En une semaine de mobilisations inédites, les étudiants algériens ont ébranlé un pouvoir bien ancré. Vendredi, ils devraient à nouveau manifester en masse, pour crier leur refus de voir Abdelaziz Bouteflika, 81 ans, briguer un cinquième mandat. Président depuis 1999, il incarne l’immobilisme politique le plus total. Au propre comme au figuré. Celui qui avait déjà été ministre en 1962 a passé ces dernières années confiné, dans un état quasi végétatif, incapable de s’exprimer de manière intelligible. Au point d’être remplacé dans les actes officiels par un portrait le représentant. Symbole ultime d’un régime momifié.

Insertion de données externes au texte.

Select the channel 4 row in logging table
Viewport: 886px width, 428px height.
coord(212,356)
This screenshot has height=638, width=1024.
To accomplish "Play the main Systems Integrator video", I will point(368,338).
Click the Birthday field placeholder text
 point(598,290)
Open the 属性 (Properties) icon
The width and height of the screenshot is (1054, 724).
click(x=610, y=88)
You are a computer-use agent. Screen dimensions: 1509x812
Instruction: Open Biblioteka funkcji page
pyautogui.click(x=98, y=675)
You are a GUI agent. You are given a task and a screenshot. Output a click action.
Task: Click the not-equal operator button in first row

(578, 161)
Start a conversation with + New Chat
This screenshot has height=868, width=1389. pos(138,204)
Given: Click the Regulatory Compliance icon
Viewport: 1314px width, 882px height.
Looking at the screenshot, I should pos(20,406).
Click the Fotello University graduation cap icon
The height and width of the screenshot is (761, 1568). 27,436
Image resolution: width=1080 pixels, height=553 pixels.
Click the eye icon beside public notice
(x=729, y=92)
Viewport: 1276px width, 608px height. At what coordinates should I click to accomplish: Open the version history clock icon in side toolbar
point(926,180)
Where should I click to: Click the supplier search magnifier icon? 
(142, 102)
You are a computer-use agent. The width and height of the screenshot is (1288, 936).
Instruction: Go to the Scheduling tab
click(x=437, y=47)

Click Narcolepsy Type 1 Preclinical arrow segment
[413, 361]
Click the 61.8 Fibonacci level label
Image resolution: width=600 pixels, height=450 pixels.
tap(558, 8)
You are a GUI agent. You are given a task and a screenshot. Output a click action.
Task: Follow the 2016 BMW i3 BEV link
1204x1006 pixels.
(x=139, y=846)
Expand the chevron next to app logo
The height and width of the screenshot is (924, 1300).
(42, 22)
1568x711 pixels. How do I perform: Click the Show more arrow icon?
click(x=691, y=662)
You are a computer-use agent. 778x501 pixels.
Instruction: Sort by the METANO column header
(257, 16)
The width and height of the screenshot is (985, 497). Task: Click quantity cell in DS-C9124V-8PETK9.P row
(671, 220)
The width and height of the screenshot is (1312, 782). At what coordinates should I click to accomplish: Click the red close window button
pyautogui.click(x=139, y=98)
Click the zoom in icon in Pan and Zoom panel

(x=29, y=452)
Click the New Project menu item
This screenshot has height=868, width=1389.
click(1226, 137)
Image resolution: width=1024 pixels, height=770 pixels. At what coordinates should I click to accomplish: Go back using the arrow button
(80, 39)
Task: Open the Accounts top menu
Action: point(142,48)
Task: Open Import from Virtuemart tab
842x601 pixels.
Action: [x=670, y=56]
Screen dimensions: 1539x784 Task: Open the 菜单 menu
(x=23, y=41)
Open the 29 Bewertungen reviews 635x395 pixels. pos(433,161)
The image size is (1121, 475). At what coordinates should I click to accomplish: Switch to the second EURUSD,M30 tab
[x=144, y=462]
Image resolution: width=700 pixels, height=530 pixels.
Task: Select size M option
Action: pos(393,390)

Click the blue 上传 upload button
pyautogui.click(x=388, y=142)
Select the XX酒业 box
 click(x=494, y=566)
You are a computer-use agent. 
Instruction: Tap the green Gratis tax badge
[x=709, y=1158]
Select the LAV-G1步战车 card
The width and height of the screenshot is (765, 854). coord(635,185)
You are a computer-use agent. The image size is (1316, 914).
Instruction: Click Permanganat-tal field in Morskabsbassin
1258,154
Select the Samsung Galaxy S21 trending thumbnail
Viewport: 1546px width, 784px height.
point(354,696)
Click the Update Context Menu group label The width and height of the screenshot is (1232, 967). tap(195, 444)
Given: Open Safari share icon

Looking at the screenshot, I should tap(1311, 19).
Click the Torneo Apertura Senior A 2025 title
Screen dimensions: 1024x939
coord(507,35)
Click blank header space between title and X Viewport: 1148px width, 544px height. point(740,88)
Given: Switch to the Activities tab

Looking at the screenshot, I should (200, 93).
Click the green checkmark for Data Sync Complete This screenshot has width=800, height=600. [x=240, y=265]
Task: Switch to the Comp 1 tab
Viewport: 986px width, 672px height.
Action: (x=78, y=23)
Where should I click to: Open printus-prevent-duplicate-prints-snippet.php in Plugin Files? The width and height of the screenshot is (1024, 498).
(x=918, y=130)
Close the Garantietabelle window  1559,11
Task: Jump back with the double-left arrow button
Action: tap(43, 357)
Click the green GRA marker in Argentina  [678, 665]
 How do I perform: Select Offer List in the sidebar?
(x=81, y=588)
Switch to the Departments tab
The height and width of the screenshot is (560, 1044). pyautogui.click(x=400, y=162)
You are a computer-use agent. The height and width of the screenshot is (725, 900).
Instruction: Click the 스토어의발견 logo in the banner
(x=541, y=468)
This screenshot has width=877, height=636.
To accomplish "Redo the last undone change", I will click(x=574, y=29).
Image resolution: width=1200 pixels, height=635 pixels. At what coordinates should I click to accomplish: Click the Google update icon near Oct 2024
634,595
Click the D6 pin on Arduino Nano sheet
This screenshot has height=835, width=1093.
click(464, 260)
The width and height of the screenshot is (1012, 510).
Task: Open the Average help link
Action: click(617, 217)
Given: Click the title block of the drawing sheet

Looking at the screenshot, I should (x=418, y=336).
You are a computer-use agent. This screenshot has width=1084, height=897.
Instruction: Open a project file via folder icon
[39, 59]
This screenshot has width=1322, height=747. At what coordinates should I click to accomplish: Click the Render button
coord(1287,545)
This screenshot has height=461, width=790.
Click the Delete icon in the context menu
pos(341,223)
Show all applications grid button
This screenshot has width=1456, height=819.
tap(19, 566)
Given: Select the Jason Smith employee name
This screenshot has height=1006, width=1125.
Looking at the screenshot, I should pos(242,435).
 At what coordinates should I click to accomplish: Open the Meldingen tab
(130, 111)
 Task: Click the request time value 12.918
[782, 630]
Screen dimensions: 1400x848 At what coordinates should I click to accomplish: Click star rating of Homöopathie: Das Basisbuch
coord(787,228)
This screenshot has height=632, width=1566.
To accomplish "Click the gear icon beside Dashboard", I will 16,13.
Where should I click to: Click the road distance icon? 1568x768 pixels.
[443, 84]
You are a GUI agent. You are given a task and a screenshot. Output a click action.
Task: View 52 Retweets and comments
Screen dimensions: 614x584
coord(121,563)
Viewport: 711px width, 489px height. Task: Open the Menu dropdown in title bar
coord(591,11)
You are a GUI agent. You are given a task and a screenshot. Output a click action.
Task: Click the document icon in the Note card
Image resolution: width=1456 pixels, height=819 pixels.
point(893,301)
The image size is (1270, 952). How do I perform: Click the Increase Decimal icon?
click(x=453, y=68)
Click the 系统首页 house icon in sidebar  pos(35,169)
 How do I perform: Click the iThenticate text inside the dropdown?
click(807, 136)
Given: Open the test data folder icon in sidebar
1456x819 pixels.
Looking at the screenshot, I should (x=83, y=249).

Ce tableau n’empêche pourtant pas son entourage de vouloir l’inscrire, d’ici à dimanche, pour concourir à sa propre succession le 18 avril. Au point de l’amener en urgence cette semaine aux Hôpitaux universitaires de Genève, afin de le requinquer avant de le présenter devant le Conseil constitutionnel.

Le réveil contestataire des étudiants est salutaire. Surtout dans un pays où l’opposition est depuis longtemps apathique, où la manne pétrolière a permis au pouvoir d’éteindre de manière clientéliste toute velléité de changement – tout en se servant dans les ressources de l’Etat –; et où le souvenir de la guerre civile des années 1990 reste vif et douloureux. La mobilisation soulève donc une vague d’espoir dans une Algérie où 45% de la population est âgée moins de 25 ans. Celui de voir se construire un après-Bouteflika démocratique, permettant un véritable développement politique et économique.

Mais cet espoir n’en demeure pas moins ténu. Le clan du président et l’armée contrôlent largement l’appareil d’Etat et les leviers d’une économie dépendante des hydrocarbures. Sans oublier l’épouvantail islamiste, toujours présent. Quant à l’opposition, elle n’est pas seulement morcelée: les partis politiques ne possèdent aucune capacité de mobilisation. Ainsi, si le rejet d’un cinquième mandat unit les protestataires, il n’existe actuellement aucun véritable programme politique à opposer au régime.

De plus, en 2019, la nécessaire transition démocratique algérienne ne peut être abordée sans tirer les leçons des situations des pays de la région. Et particulièrement de ceux qui ont vu le Printemps arabe renverser des dictatures en place… avant d’être, pour la plupart, ravagés par de sanglantes répressions, des atroces guerres civiles, ou subir une restauration martiale encore plus autoritaire.